The nightclub worker who claimed that Floyd and Chauvin knew each other and clashed later admitted to CBS News that he confused Floyd with another coworker.

Jacob Blake

Crump is representing Jacob Blake, a Kenosha man who was tased and shot multiple times by a police officer. He is paralyzed from the waist down as a result of the shooting. Blake later admitted to Michael Strahan on Good Morning America that he was in possession of a knife. (RELATED: ESPN Corrects Article Claiming Jacob Blake Was ‘Unarmed’ After Getting Ripped For ‘Indefensible’ Error)
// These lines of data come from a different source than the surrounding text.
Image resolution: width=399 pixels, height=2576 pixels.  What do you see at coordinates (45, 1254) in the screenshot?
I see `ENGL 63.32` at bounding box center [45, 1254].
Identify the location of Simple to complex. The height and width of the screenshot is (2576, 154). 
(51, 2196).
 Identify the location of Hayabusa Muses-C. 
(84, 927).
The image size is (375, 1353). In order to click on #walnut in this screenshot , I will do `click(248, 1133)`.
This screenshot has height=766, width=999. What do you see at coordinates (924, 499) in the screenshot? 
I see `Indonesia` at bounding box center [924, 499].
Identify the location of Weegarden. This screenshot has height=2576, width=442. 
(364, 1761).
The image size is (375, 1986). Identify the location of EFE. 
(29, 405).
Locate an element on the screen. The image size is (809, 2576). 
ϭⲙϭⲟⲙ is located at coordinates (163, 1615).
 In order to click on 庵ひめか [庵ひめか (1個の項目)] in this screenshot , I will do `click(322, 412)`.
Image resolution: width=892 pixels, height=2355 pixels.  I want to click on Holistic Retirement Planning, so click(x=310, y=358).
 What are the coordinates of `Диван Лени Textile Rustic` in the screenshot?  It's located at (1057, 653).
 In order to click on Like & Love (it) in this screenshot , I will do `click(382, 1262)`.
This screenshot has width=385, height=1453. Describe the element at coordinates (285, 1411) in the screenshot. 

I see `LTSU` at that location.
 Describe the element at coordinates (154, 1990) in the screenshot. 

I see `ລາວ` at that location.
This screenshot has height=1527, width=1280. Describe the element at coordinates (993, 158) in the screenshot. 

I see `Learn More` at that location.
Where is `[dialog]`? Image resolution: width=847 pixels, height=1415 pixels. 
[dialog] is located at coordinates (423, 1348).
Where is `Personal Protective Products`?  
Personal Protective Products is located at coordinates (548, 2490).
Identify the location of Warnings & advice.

Initial media reports, which Crump promoted on Twitter, claimed that Blake broke up a fight at his child’s birthday party. However, a 911 call revealed that Blake was actually in the process of allegedly stealing a car owned by his ex-girlfriend, who had taken out a restraining order against him after he allegedly sexually assaulted her.

Ma’Khia Bryant

Ma’Khia Bryant, a Columbus, Ohio teenager, was shot and killed by a police officer after she attempted to stab another girl. Crump echoed media coverage claiming that Bryant was another unarmed black victim of police brutality.

Daunte Wright

Crump claimed that Wright’s shooting was intentional. “You can spot the difference between a gun and a taser from a mile away!” he tweeted.

Police body camera footage shows police officer Kim Potter yelling “Taser!” at Wright before shooting him with her service weapon. Brooklyn Center police chief Tim Gannon, who has since resigned, said he believed that the shooting was accidental. Potter was charged with second-degree manslaughter in Wright’s death.